##### Document text #####

My Small Life

fibromyalgiatreatmentinfo.com

Choosing to live my life graciously seems to escape my grasp. Each time I feel it at my fingertips, when a few days at a time occur where I believe I’ve established stability at a livable level, I’m optimistic that I can “make this life work and like it.” Then, I wake up only one or two mornings later, typically, conquered by pain and other symptoms.

And life passes by. It used to be fun to be me even six or seven years ago. I miss interacting with and helping a variety of people, My purpose in life was (is) to weave love and compassion into the fabric of life wherever I was and whomever I met. Anxious, depressed, and struggling to carry on, my purpose carried me through the worse, until it didn’t. It’s difficult to fulfill it in present circumstances.

Let it all go – meals out, live music, staying out until 11 or 12, or going out to brunch at our favorite diner, a “5 star dive bar.” Unable to go up and down stairs reliably in my split-level home, my husband has asked me not to use them to do the laundry in the basement. Walking the dog regularly for nearly 20 years got canceled. Hanging out with friends, grocery shopping, gardening – all out of reach. ‘Driving ended when I became overwhelmed by all the stimuli in traffic and had a couple of close calls, one involving a pedestrian.

What is left? My beautiful, but small, room is decorated lovingly to infuse my world with joy and my wonderful little rescue dog brings a smile to my face no matter how low I am. Each evening I promise myself that, in the morning, I will do stretches, ride my stationary recumbent bike, get into the new camera I got for my birthday in October, and eat regularly. The reality in the middle of the night and next morning has to be dealt with regardless of any plans or commitments I’ve made.

The new me is needy, annoying, disappointing and disappointed with a sprinkle of humor. This isn’t anywhere near the life I imagined for myself at this age. For some reason, when I pictured myself retired, I’d be sitting at a patio bar near water, drink with umbrella in hand. Don’t get me wrong, I’ll make that happen at least once, but I will pay for it with a flare up of pain and other symptoms. That’s just a fact.

I am grateful for a warm home, comfortable bed, a bathroom en suite, infrequent lunches out, sisters, close friends, a beautiful view out my bedroom window, legal marijuana, disability recognition, and dark chocolate. Focus on these things, be present, and let this be enough, repeat.

##### Entries supplied #####

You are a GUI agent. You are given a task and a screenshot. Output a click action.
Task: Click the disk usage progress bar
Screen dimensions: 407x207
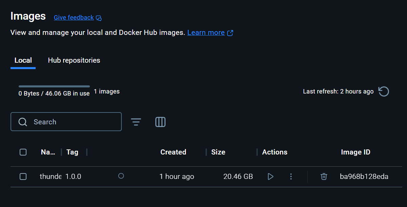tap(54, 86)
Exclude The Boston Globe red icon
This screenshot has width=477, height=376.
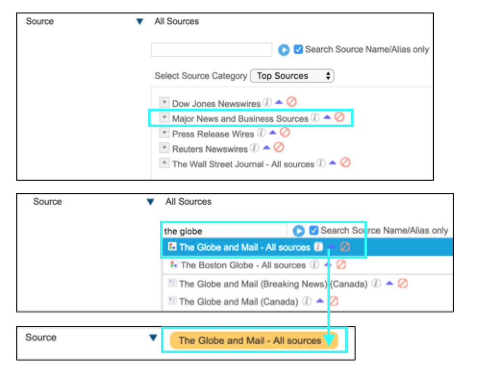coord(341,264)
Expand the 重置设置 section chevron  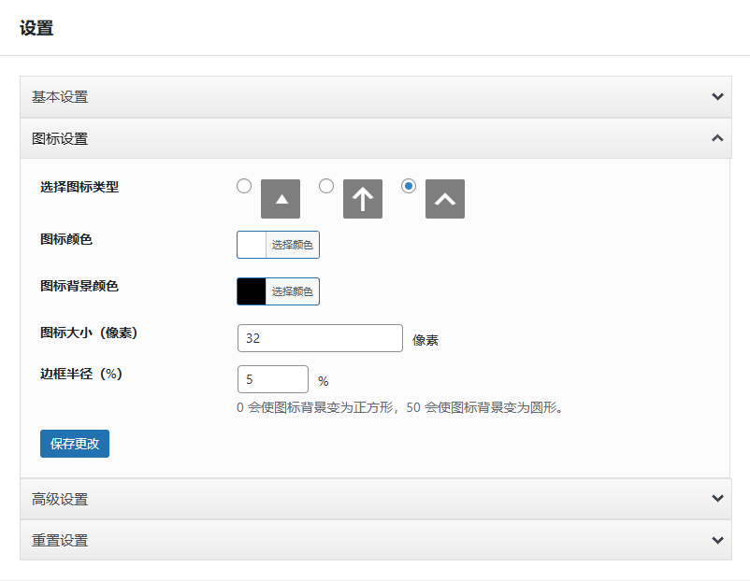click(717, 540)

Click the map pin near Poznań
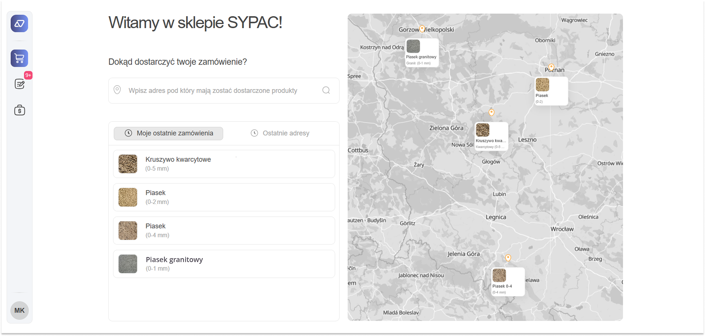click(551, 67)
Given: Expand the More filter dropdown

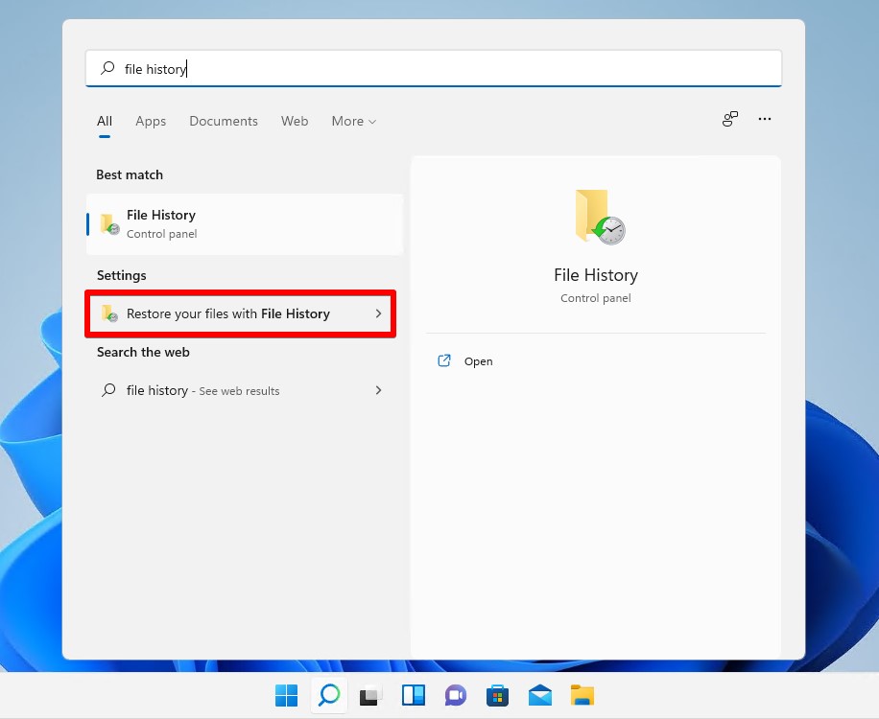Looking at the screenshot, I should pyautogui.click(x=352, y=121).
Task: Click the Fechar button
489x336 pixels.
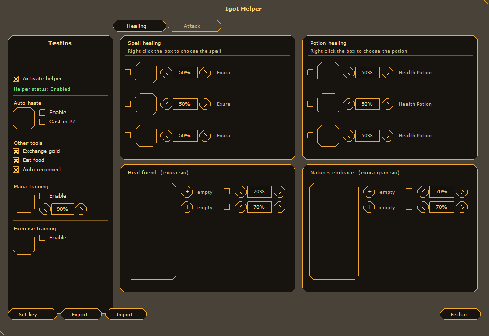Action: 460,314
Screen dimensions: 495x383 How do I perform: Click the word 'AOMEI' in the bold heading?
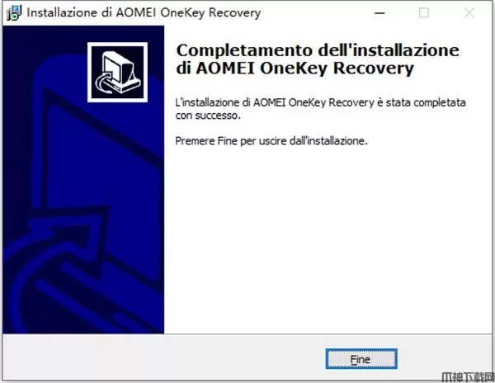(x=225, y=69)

#####
##### Entries supplied #####

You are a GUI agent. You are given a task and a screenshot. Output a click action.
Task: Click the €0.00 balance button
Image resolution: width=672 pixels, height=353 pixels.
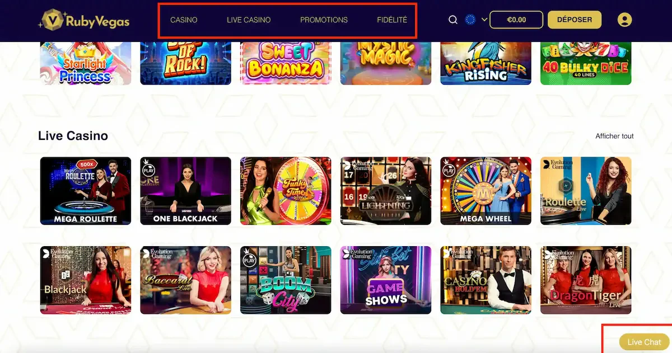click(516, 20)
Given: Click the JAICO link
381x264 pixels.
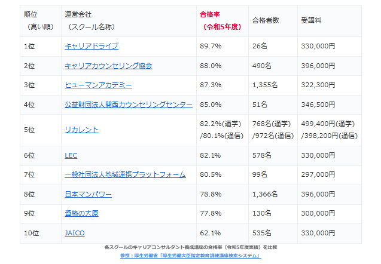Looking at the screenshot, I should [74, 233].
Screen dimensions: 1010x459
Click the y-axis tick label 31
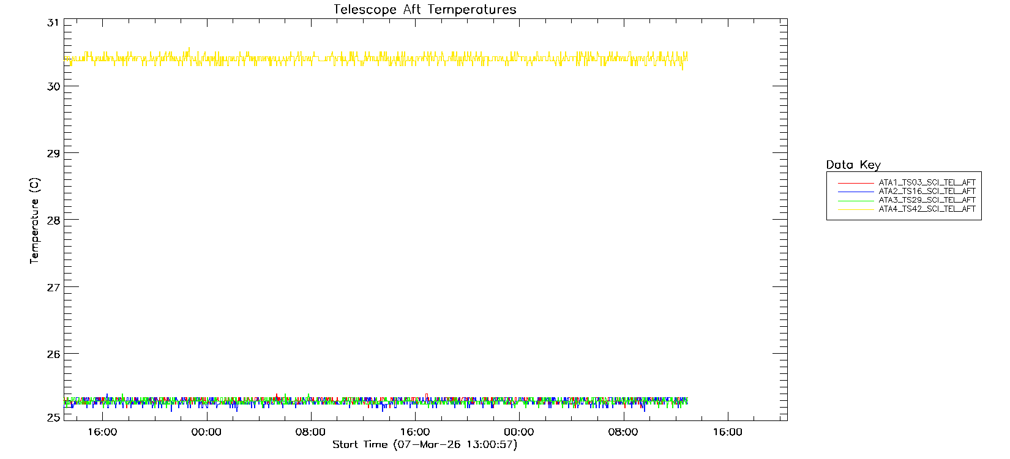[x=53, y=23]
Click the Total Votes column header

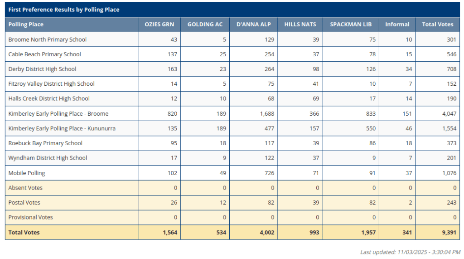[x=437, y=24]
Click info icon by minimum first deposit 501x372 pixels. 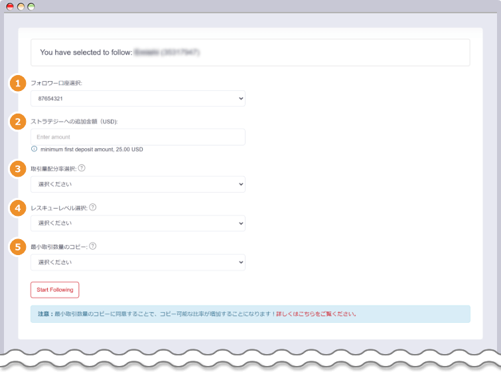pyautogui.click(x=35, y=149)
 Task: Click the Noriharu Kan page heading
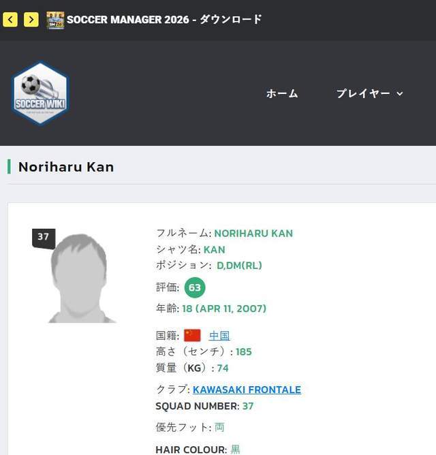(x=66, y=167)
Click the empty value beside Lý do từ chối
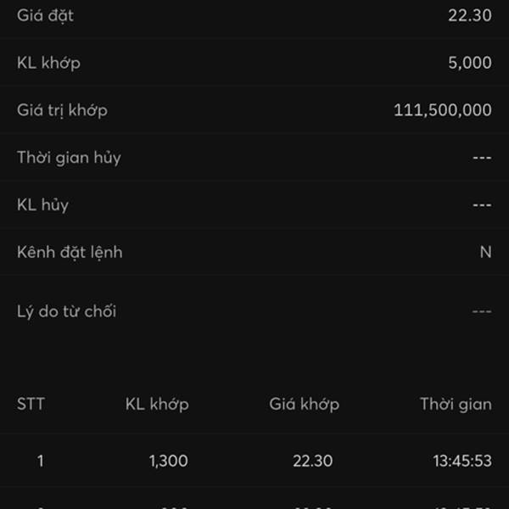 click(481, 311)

#####
##### Entries supplied #####

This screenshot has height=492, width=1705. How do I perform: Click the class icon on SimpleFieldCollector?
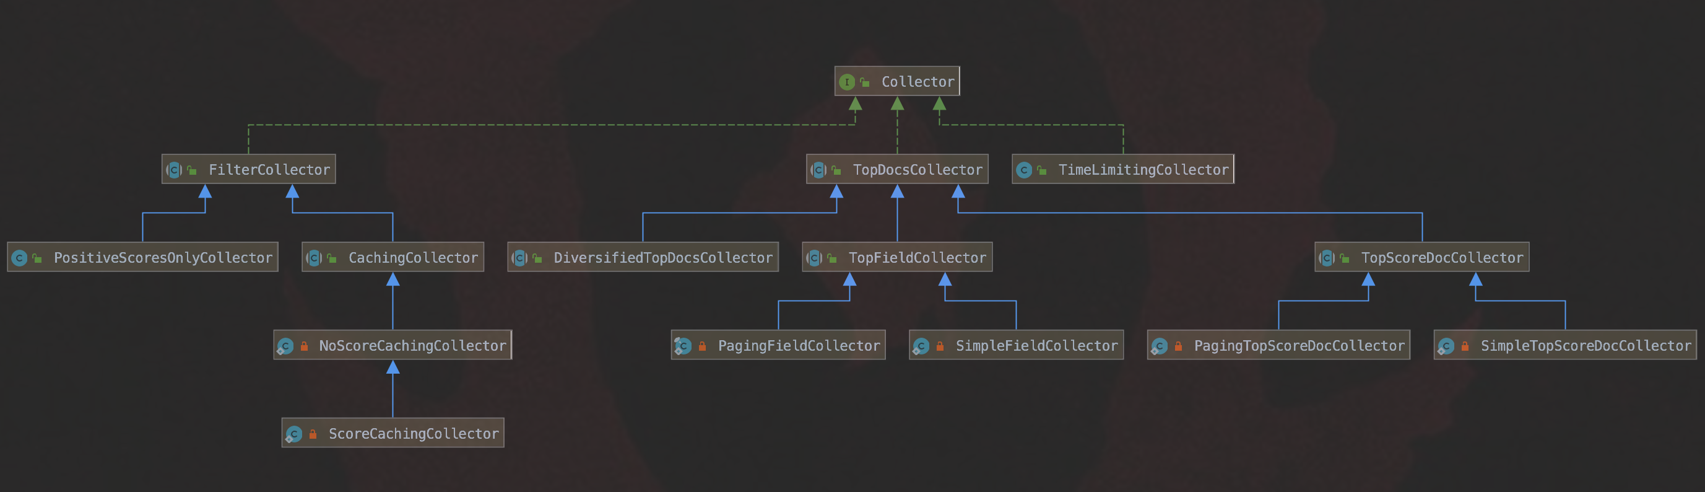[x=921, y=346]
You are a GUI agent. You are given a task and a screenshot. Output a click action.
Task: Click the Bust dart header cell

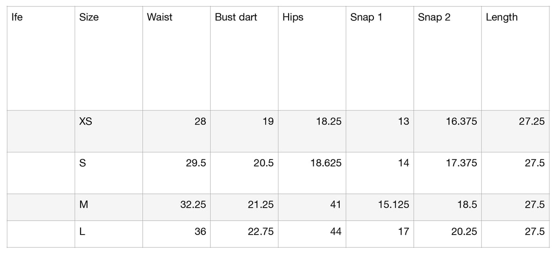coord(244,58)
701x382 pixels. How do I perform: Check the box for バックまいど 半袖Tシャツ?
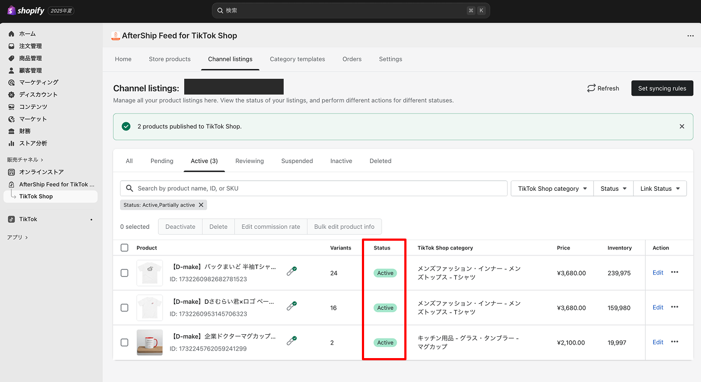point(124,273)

#####

_Problem 1_:
Quote the essay, beginning at the words "My Small Life" and stopping after "by pain and other symptoms.".
_Problem 2_:
According to the essay, what did the writer receive for a birthday in October?
The entries are separate from the essay and unrelated to it.

_Answer box 1_:
My Small Life

fibromyalgiatreatmentinfo.com

Choosing to live my life graciously seems to escape my grasp. Each time I feel it at my fingertips, when a few days at a time occur where I believe I’ve established stability at a livable level, I’m optimistic that I can “make this life work and like it.” Then, I wake up only one or two mornings later, typically, conquered by pain and other symptoms.

_Answer box 2_:
A new camera.